Du coup, depuis peu, il y a de vraies pépites qui ont pu être produites en Europe. Le secteur est devenu très dynamique or on a la chance d'avoir les équipes techniques en face du fait des nombreuses écoles d'animation en France.
Cela fait que le cinéma d'animation français est plus intéressant qu'avant. Mais en parallèle, c'est très difficile d'être à la fois au four et au moulin quand il y a plein d'autres sorties par ailleurs. Donc, je comprends le problème.

Bonne année 2024 à votre équipe !

Geoffrey Crété - Rédaction
27/12/2023 à 00:22

@Ghost Leopard

C'est malheureusement une question de temps pour nous... On est une petite équipe, un site indépendant avec des ressources limitées, et on ne peut pas traiter toute l'actu. On ne l'a jamais fait et c'est de plus en plus impossible vu le nombre de sorties (cinéma, VOD, SVoD, sans parler des séries, jeux vidéo... on ne compte pas nos heures mais c'est tout bonnement impossible de voir plus d'oeuvres, surtout quand il faut ensuite prendre le temps d'écrire un article digne de ce nom).

Plusieurs personnes de l'équipe aiment passionnément le cinéma d'animation, et parfois elles voient un film sans avoir le temps d'écrire la critique après, vu toutes les priorités que nous avons à gérer. L'arrivée du podcast cette année n'arrange pas les choses. Mais on fait le max, et on s'accroche à ces sujets (même si effectivement, ça fait des chiffres très bof sur le site)

Rorov94m
26/12/2023 à 23:58

Pendant la projo de la b-a dans la salle il y a eu comme un malaise...
Cette impression qu'une équipe de pervers aimants trop les gosses s'étaient lancé dans l'animation.
Pu qu'une secte chelou voulait concurrencer Ghibli....

Ghost Leopard
26/12/2023 à 18:48

Ceci étant, je ne me rappelle pas non plus d'une critique pour Nina et le secret du hérisson en octobre dernier.

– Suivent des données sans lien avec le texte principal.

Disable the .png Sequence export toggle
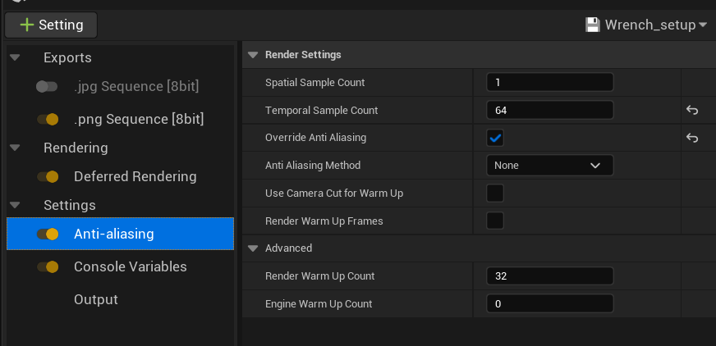This screenshot has height=346, width=716. pyautogui.click(x=47, y=119)
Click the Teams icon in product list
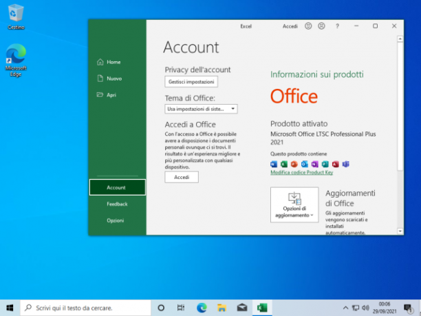Screen dimensions: 421x316 [x=346, y=164]
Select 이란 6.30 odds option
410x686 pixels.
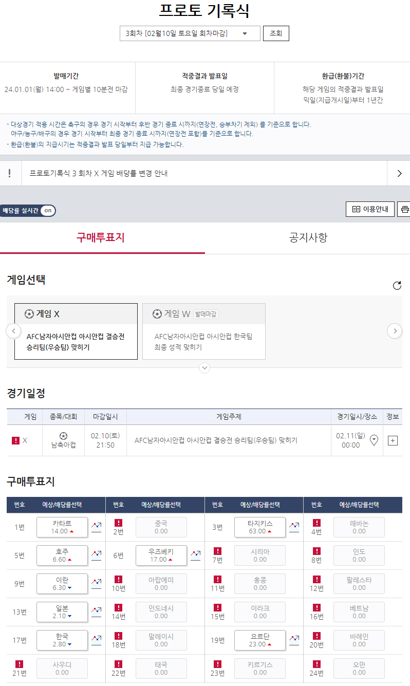(x=62, y=583)
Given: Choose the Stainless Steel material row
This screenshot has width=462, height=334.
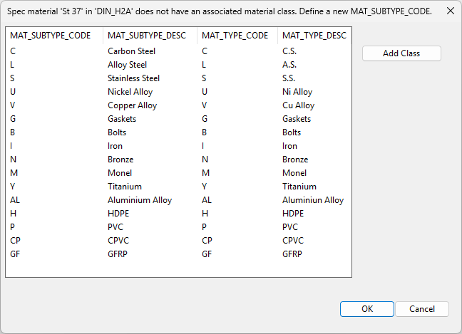Looking at the screenshot, I should [133, 78].
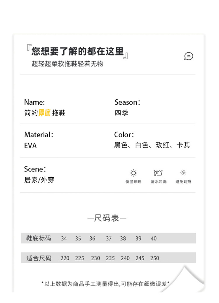Image resolution: width=219 pixels, height=303 pixels.
Task: Click the 尺码表 size chart title
Action: pyautogui.click(x=107, y=218)
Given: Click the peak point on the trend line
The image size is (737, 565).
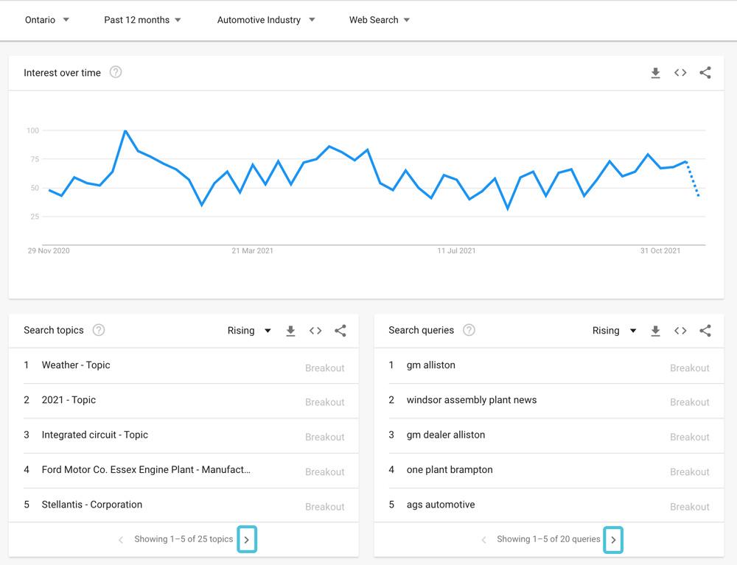Looking at the screenshot, I should pos(125,131).
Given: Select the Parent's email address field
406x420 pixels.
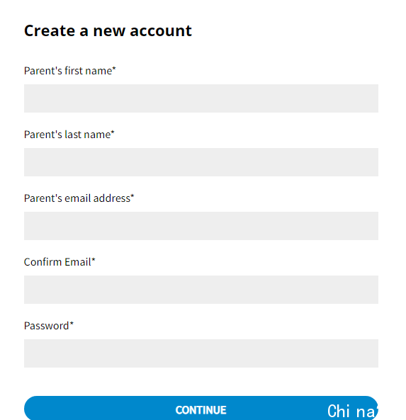Looking at the screenshot, I should coord(201,226).
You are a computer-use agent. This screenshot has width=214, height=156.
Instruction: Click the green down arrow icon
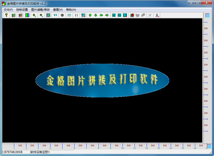(96, 15)
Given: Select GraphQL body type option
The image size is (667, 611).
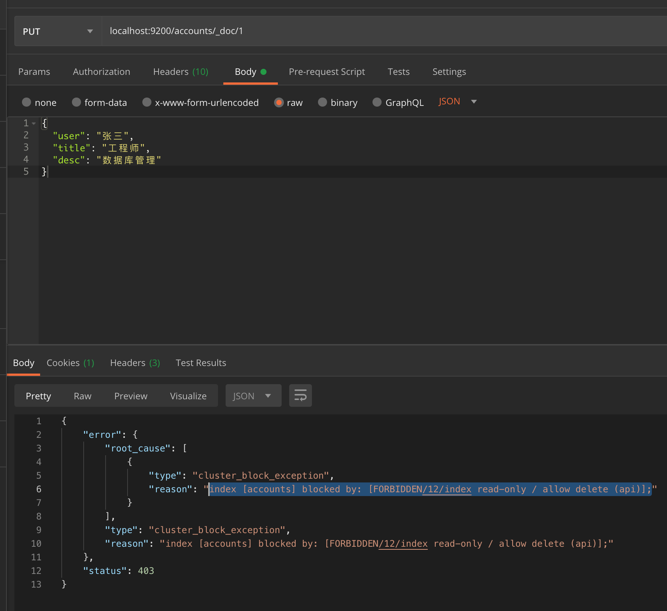Looking at the screenshot, I should pos(377,102).
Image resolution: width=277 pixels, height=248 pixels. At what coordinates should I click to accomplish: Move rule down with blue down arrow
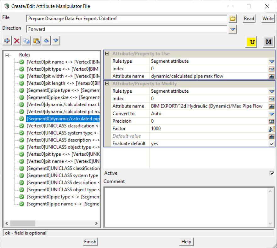pyautogui.click(x=56, y=41)
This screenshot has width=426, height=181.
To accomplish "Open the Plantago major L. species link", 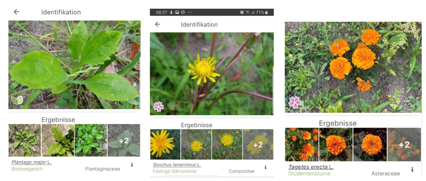I will [32, 162].
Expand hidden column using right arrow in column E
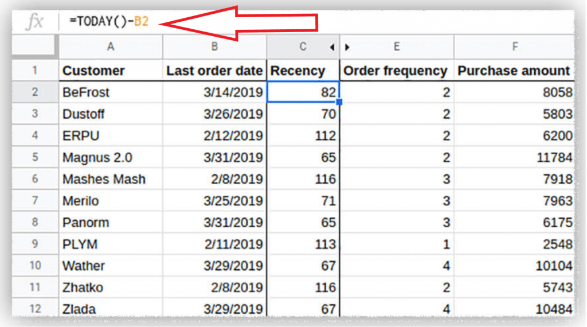Screen dimensions: 587x327 (x=347, y=48)
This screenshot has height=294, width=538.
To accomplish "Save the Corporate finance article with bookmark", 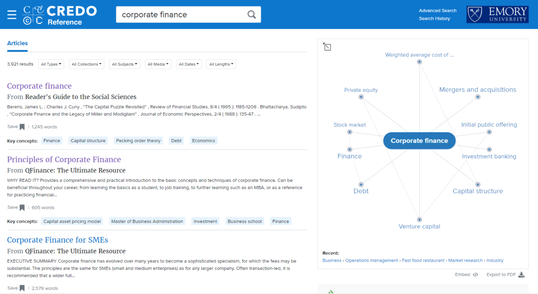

Donc, peut-être que ça s'éloignerait trop des centres d'intérêt du lectorat qui constitue le coeur de cible de votre site internet, tout simplement. (^_^')

Ghost Leopard
26/12/2023 à 18:39

J'espère pouvoir le voir. J'en ai entendu beaucoup de bien au festival d'Annecy.

C'est curieux, sauf erreur de ma part, seriez-vous passé à côté de Sirocco et le royaume des courants d'air qui est sorti en salle récemment ?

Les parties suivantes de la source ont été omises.